TASK INSTRUCTIONS –
Quote the data word for word, starting at the line that contains "Locate an element" and ending at the end of the data, with both ends included. Leave the pictures out of your answer.

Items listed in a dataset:
--------------------

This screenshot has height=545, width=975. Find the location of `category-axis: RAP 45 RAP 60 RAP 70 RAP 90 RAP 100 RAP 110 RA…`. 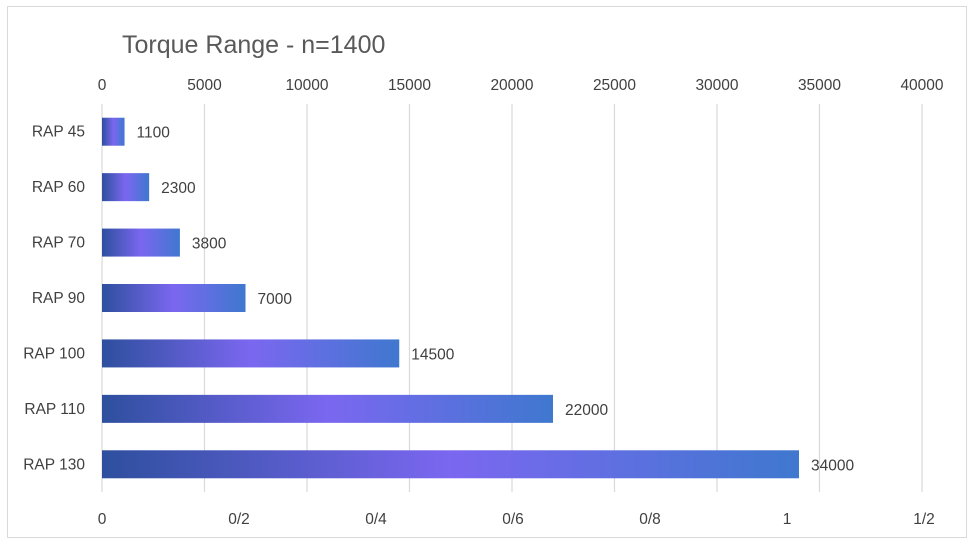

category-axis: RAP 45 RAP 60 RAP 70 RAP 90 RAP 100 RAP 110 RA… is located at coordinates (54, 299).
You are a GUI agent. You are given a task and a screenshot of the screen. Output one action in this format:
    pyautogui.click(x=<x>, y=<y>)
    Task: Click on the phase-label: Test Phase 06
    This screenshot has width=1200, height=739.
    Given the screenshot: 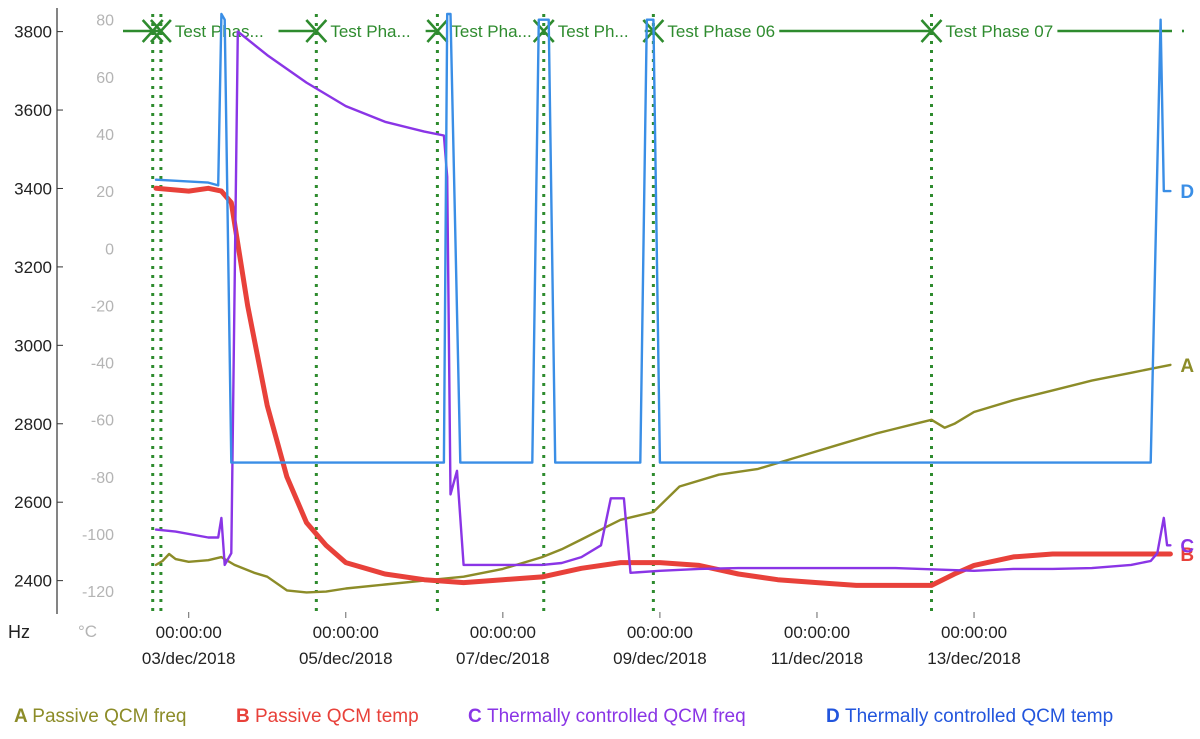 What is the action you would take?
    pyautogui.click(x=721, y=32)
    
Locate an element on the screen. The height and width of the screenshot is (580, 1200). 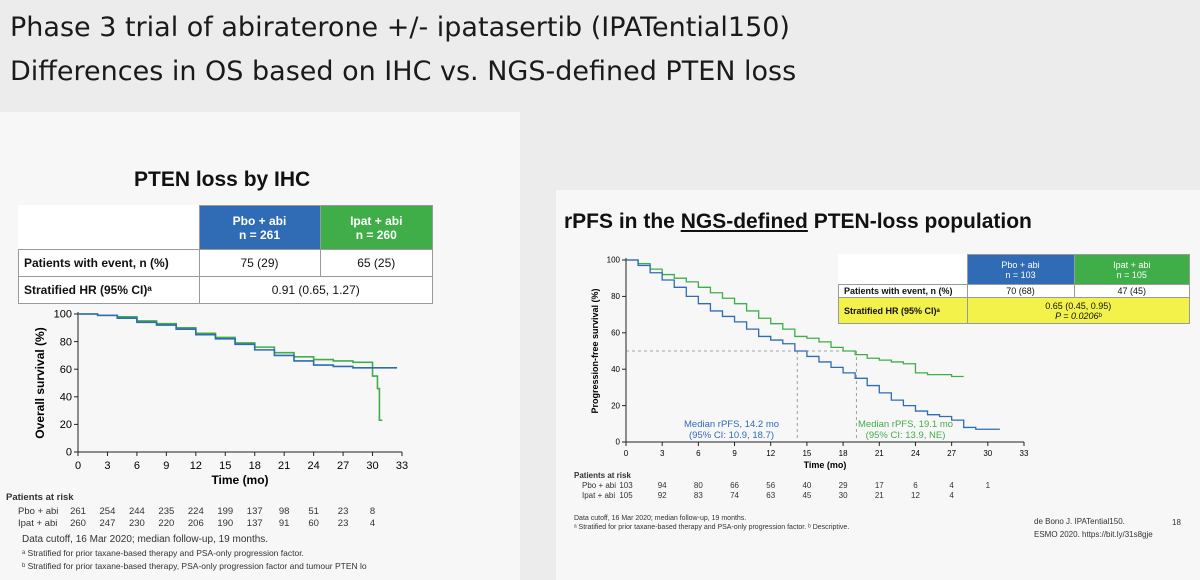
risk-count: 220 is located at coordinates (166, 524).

--------------------

TASK OUTPUT –
Locate an element on the screen. The height and width of the screenshot is (580, 1200). 
risk-count: 220 is located at coordinates (166, 524).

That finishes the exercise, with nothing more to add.